Behind gem from Hellickson, Nats win for ninth time in 10 games

SAN DIEGO - It's easy to gloss over Jeremy Hellickson in a star-studded Nationals rotation. He doesn't have the stuff to match Max Scherzer or Stephen Strasburg. He doesn't have the wipeout curveball of Gio Gonzalez. He doesn't have the bulldog reputation of Tanner Roark.

Here's what Hellickson does have: motivation. After sitting around all winter and the majority of the spring looking for work on the heels of a frustrating 2017 campaign in Philadelphia and Baltimore, the 31-year-old right-hander was left to accept a minor league contract offer from the Nationals in late March, one that guaranteed him only $2 million if he reached the majors, with the possibility of $4 million more in incentives.

Hellickson had to swallow his pride a bit to take that deal. Five starts later, he can puff out his chest a bit more, and the Nationals can brag about the exceptional performances they've received at bargain basement prices from the most surprising pitcher in the league.

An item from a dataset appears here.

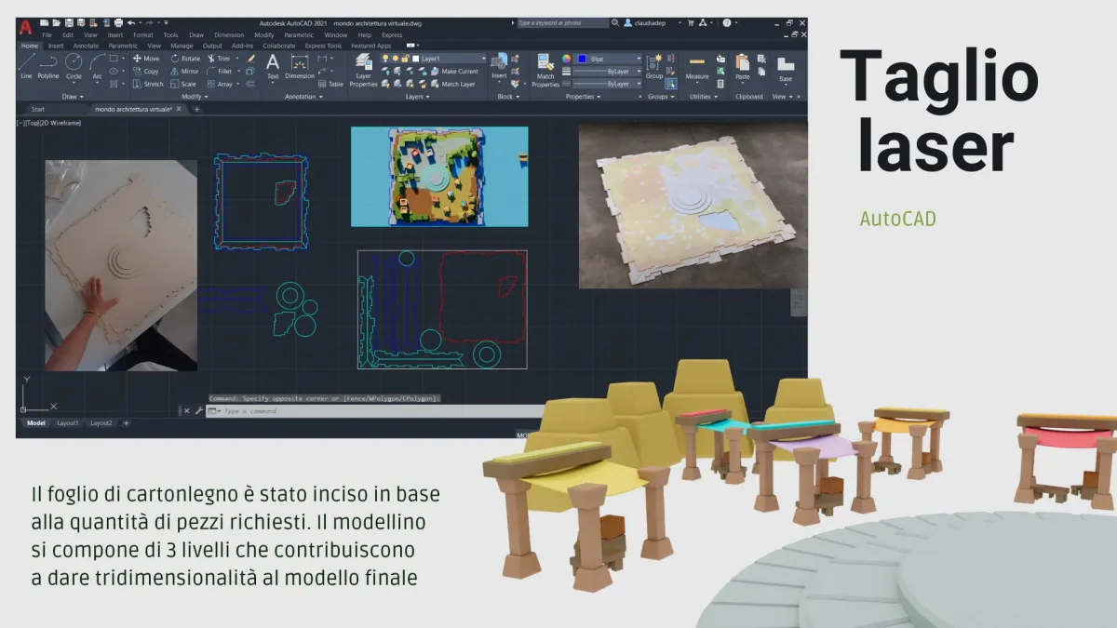
Task: Open the Layer Properties manager
Action: 363,71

Never was that more evident than it was tonight at Petco Park, when Hellickson improbably took a perfect game into the seventh inning before finally allowing two hits and departing in favor of the Nationals bullpen, which finished off a 4-0 victory over the Padres.

Hellickson-Throwing-Gray-Sidebar.jpg"Everybody says they don't think about it," Hellickson said of his potential run at history. "But once you get to the fifth, sixth inning, you can't help but think about it."

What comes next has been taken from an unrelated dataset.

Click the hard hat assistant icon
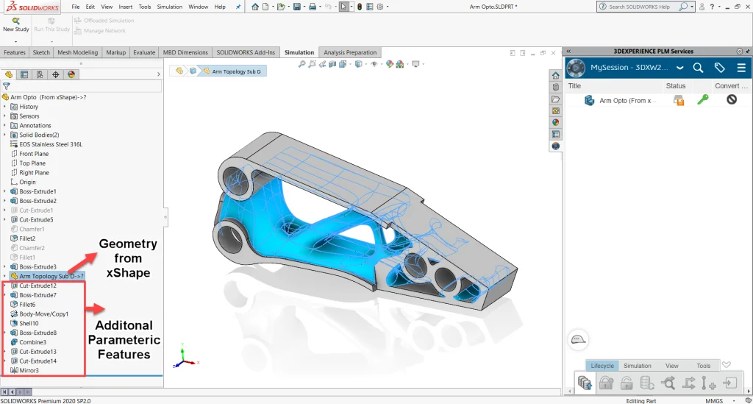Screen dimensions: 753x404 click(579, 339)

On a crisp, 63-degree Tuesday evening in San Diego, Hellickson barely broke a sweat in shutting down a Padres team that had just been no-hit by four Dodgers pitchers only four nights earlier in Monterrey, Mexico. He cruised through the first inning on 14 pitches. He retired the side in the second inning on 18 pitches. He set down the bottom of the order in the third inning on 14 pitches. And when he got through the fourth inning on only 12 pitches, leaving his total count at 58, a buzz began to build in the park.

"You know, he got great stuff today," catcher Pedro Severino said. "He just executes every pitch down in the zone. I think: 'We're going to throw a no-hitter today.' "

The Padres put a little bit of a scare into Hellickson in the fifth when Franchy Cordero and Jose Pirela drove balls to the warning track in successive at-bats, but each was caught with relative ease. Hellickson then got back down to business in the sixth, inducing a ground ball and striking out a pair to send him back to the dugout having retired all 18 batters he had faced on a mere 79 pitches.

Now, though, came the critical seventh inning. Or, more specifically, the critical third time through the order. Manager Davey Martinez has made no bones about the club's plan for Hellickson: History says he struggles mightily when he has to face a hitter for the third time in a game. Obviously, with a perfect game at stake, the manager wasn't about to make a pitching change. But neither was he going to leave Hellickson with unlimited rope.

"You just let it ride," Martinez said. "I told (pitching coach Derek Lilliquist): 'Hey, we're not going to do anything. Don't get nobody up. Let him keep on going, and see what happens.' "

But when Travis Jankowski opened the bottom of the seventh with a groundball single up the middle, Martinez had Ryan Madson start to warm up in the bullpen. And when (after recording two outs) Hellickson surrendered a line drive to Cordero into the left field corner, the manager made the walk to the mound, asked for the ball and patted his starter on the rear end after a job well done.

"Our conversations are good," Hellickson said. "I'm never going to be happy coming out of a game. It doesn't matter if I'm at 60 or 100 (pitches). But we've talked. As long as we're winning, that's all that matters."

Up 3-0 at that point thanks to fifth-inning RBI hits from Matt Adams and Severino, then a seventh-inning RBI double from none other than Hellickson himself, the Nationals turned to Madson to pitch out of a jam one inning earlier than the norm. The veteran setup man induced a ground ball out of Pirela, quashing that jam - "Getting that one out," Martinez said. "That's what I wanted him to do." - and then Brandon Kintzler and Wander Suero (who had the luxury of another insurance run scored in the top of the ninth) finished off the Nationals' ninth win in 10 games.

Hellickson now sports a 2.28 ERA, trailing only Scherzer in the Nats rotation, but he finally owns his first win as a National. It took seven starts, and a bit more rope from his manager, but the journeyman who was out of work in March finally feels like a full member of this roster.

"Wins really don't matter, but they're nice when you throw well," he said. "It was just a fun game all around."